YOUR OBJECTIVE → Please give every line of the listing below as a numbered list, leaving out any blank lines.

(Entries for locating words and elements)
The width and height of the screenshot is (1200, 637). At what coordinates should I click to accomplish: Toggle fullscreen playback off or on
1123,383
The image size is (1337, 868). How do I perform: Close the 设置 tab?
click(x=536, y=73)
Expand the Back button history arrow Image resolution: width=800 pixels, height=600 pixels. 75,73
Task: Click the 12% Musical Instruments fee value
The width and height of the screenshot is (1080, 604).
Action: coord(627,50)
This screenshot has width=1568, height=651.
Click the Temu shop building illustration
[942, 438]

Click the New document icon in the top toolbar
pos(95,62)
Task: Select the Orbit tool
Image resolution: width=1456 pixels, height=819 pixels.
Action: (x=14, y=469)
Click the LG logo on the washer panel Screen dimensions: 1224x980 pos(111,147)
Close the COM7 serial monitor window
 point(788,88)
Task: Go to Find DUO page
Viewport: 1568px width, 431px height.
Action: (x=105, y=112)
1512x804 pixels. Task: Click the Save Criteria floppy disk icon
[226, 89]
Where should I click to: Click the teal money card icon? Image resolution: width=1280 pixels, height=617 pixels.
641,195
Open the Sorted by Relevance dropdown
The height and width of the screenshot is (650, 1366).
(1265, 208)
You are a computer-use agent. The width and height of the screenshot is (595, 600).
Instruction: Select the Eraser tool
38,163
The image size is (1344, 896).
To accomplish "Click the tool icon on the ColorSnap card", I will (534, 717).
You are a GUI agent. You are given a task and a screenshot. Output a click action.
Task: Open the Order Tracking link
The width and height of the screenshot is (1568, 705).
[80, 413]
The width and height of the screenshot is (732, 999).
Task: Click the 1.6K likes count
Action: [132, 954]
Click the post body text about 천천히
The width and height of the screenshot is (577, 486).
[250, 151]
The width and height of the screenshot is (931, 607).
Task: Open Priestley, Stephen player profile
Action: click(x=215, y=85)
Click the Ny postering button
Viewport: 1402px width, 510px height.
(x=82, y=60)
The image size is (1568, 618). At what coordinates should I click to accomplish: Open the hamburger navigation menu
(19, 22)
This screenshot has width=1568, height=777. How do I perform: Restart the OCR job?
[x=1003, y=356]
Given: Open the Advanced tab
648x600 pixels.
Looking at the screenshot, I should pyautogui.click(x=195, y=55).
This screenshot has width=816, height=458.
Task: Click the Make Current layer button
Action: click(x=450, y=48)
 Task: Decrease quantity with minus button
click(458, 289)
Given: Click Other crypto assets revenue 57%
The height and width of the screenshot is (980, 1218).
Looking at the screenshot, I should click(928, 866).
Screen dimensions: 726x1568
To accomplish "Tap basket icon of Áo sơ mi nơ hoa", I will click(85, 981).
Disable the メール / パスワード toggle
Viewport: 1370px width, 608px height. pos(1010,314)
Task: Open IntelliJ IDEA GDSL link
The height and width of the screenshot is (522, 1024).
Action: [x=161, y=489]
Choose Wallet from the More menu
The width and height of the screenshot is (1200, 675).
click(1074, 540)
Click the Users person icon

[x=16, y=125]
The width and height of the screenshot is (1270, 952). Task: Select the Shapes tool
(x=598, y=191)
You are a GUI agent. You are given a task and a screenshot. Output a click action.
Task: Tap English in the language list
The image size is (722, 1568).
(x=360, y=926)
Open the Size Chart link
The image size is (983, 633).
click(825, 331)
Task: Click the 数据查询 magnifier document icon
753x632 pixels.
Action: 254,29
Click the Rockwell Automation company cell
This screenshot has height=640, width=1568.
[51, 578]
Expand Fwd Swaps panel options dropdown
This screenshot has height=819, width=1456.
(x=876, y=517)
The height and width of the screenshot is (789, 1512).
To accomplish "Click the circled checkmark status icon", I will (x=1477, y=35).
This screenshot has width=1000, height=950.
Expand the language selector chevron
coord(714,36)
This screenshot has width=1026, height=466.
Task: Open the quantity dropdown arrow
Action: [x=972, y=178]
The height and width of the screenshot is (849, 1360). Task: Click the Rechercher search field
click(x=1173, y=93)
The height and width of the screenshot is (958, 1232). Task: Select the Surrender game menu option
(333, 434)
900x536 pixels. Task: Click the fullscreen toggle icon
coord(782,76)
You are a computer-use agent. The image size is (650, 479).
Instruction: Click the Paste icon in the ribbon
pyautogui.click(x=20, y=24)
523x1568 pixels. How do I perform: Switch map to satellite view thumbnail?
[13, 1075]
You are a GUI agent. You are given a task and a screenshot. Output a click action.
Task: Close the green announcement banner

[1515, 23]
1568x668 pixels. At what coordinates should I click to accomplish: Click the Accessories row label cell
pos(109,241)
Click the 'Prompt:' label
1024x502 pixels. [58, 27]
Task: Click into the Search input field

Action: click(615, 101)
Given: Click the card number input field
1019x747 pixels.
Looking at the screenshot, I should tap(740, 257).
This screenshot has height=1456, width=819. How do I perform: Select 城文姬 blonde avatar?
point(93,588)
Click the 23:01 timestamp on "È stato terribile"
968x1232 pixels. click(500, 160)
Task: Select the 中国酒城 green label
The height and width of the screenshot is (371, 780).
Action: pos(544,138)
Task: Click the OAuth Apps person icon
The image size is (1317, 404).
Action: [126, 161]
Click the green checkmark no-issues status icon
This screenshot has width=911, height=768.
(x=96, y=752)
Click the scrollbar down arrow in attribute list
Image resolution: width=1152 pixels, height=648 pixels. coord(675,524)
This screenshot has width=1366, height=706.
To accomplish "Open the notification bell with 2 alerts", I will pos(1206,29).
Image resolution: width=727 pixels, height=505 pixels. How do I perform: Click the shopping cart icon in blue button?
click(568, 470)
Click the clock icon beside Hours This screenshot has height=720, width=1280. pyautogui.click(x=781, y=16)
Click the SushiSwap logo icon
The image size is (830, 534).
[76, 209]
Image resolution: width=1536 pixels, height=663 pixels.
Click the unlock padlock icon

TASK ANSWER →
1. The width and height of the screenshot is (1200, 637). At what coordinates should I click to accomplish: Toggle fullscreen playback off or on
2. 1123,383
3. The image size is (1337, 868). How do I perform: Close the 设置 tab?
4. click(x=536, y=73)
5. Expand the Back button history arrow Image resolution: width=800 pixels, height=600 pixels. 75,73
6. Task: Click the 12% Musical Instruments fee value
7. The width and height of the screenshot is (1080, 604).
8. Action: coord(627,50)
9. This screenshot has width=1568, height=651.
10. Click the Temu shop building illustration
11. [942, 438]
12. Click the New document icon in the top toolbar
13. pos(95,62)
14. Task: Select the Orbit tool
15. Image resolution: width=1456 pixels, height=819 pixels.
16. Action: (x=14, y=469)
17. Click the LG logo on the washer panel Screen dimensions: 1224x980 pos(111,147)
18. Close the COM7 serial monitor window
19.  point(788,88)
20. Task: Go to Find DUO page
21. Viewport: 1568px width, 431px height.
22. Action: (x=105, y=112)
23. 1512x804 pixels. Task: Click the Save Criteria floppy disk icon
24. [226, 89]
25. Where should I click to: Click the teal money card icon? Image resolution: width=1280 pixels, height=617 pixels.
26. 641,195
27. Open the Sorted by Relevance dropdown
28. The height and width of the screenshot is (650, 1366).
29. (1265, 208)
30. You are a computer-use agent. The width and height of the screenshot is (595, 600).
31. Instruction: Select the Eraser tool
32. 38,163
33. The image size is (1344, 896).
34. To accomplish "Click the tool icon on the ColorSnap card", I will (534, 717).
35. You are a GUI agent. You are given a task and a screenshot. Output a click action.
36. Task: Open the Order Tracking link
37. The width and height of the screenshot is (1568, 705).
38. [80, 413]
39. The width and height of the screenshot is (732, 999).
40. Task: Click the 1.6K likes count
41. Action: [132, 954]
42. Click the post body text about 천천히
43. The width and height of the screenshot is (577, 486).
44. [250, 151]
45. The width and height of the screenshot is (931, 607).
46. Task: Open Priestley, Stephen player profile
47. Action: click(x=215, y=85)
48. Click the Ny postering button
49. Viewport: 1402px width, 510px height.
50. (x=82, y=60)
51. The image size is (1568, 618). At what coordinates should I click to accomplish: Open the hamburger navigation menu
52. (19, 22)
53. This screenshot has width=1568, height=777. How do I perform: Restart the OCR job?
54. [x=1003, y=356]
55. Given: Open the Advanced tab
56. 648x600 pixels.
57. Looking at the screenshot, I should pyautogui.click(x=195, y=55).
58. This screenshot has width=816, height=458.
59. Task: Click the Make Current layer button
60. Action: click(x=450, y=48)
61.  Task: Decrease quantity with minus button
62. click(458, 289)
63. Given: Click Other crypto assets revenue 57%
64. The height and width of the screenshot is (980, 1218).
65. Looking at the screenshot, I should click(928, 866).
66. Screen dimensions: 726x1568
67. To accomplish "Tap basket icon of Áo sơ mi nơ hoa", I will click(85, 981).
68. Disable the メール / パスワード toggle
69. Viewport: 1370px width, 608px height. pos(1010,314)
70. Task: Open IntelliJ IDEA GDSL link
71. The height and width of the screenshot is (522, 1024).
72. Action: [x=161, y=489]
73. Choose Wallet from the More menu
74. The width and height of the screenshot is (1200, 675).
75. click(1074, 540)
76. Click the Users person icon
77. [x=16, y=125]
78. The width and height of the screenshot is (1270, 952). Task: Select the Shapes tool
79. (x=598, y=191)
80. You are a GUI agent. You are given a task and a screenshot. Output a click action.
81. Task: Tap English in the language list
82. The image size is (722, 1568).
83. (x=360, y=926)
84. Open the Size Chart link
85. The image size is (983, 633).
86. click(825, 331)
87. Task: Click the 数据查询 magnifier document icon
88. 753x632 pixels.
89. Action: 254,29
90. Click the Rockwell Automation company cell
91. This screenshot has height=640, width=1568.
92. [51, 578]
93. Expand Fwd Swaps panel options dropdown
94. This screenshot has height=819, width=1456.
95. (x=876, y=517)
96. The height and width of the screenshot is (789, 1512).
97. To accomplish "Click the circled checkmark status icon", I will (x=1477, y=35).
98. This screenshot has width=1000, height=950.
99. Expand the language selector chevron
100. coord(714,36)
101. This screenshot has width=1026, height=466.
102. Task: Open the quantity dropdown arrow
103. Action: [x=972, y=178]
104. The height and width of the screenshot is (849, 1360). Task: Click the Rechercher search field
105. click(x=1173, y=93)
106. The height and width of the screenshot is (958, 1232). Task: Select the Surrender game menu option
107. (333, 434)
108. 900x536 pixels. Task: Click the fullscreen toggle icon
109. coord(782,76)
110. You are a computer-use agent. The image size is (650, 479).
111. Instruction: Click the Paste icon in the ribbon
112. pyautogui.click(x=20, y=24)
113. 523x1568 pixels. How do I perform: Switch map to satellite view thumbnail?
114. [13, 1075]
115. You are a GUI agent. You are given a task and a screenshot. Output a click action.
116. Task: Close the green announcement banner
117. [1515, 23]
118. 1568x668 pixels. At what coordinates should I click to accomplish: Click the Accessories row label cell
119. pos(109,241)
120. Click the 'Prompt:' label
121. 1024x502 pixels. [58, 27]
122. Task: Click into the Search input field
123. Action: click(615, 101)
124. Given: Click the card number input field
125. 1019x747 pixels.
126. Looking at the screenshot, I should tap(740, 257).
127. This screenshot has height=1456, width=819. How do I perform: Select 城文姬 blonde avatar?
128. point(93,588)
129. Click the 23:01 timestamp on "È stato terribile"
130. 968x1232 pixels. click(500, 160)
131. Task: Select the 中国酒城 green label
132. The height and width of the screenshot is (371, 780).
133. Action: pos(544,138)
134. Task: Click the OAuth Apps person icon
135. The image size is (1317, 404).
136. Action: [126, 161]
137. Click the green checkmark no-issues status icon
138. This screenshot has width=911, height=768.
139. (x=96, y=752)
140. Click the scrollbar down arrow in attribute list
141. Image resolution: width=1152 pixels, height=648 pixels. coord(675,524)
142. This screenshot has width=1366, height=706.
143. To accomplish "Open the notification bell with 2 alerts", I will pos(1206,29).
144. Image resolution: width=727 pixels, height=505 pixels. How do I perform: Click the shopping cart icon in blue button?
145. click(568, 470)
146. Click the clock icon beside Hours This screenshot has height=720, width=1280. pyautogui.click(x=781, y=16)
147. Click the SushiSwap logo icon
148. The image size is (830, 534).
149. [76, 209]
150. Image resolution: width=1536 pixels, height=663 pixels.
151. Click the unlock padlock icon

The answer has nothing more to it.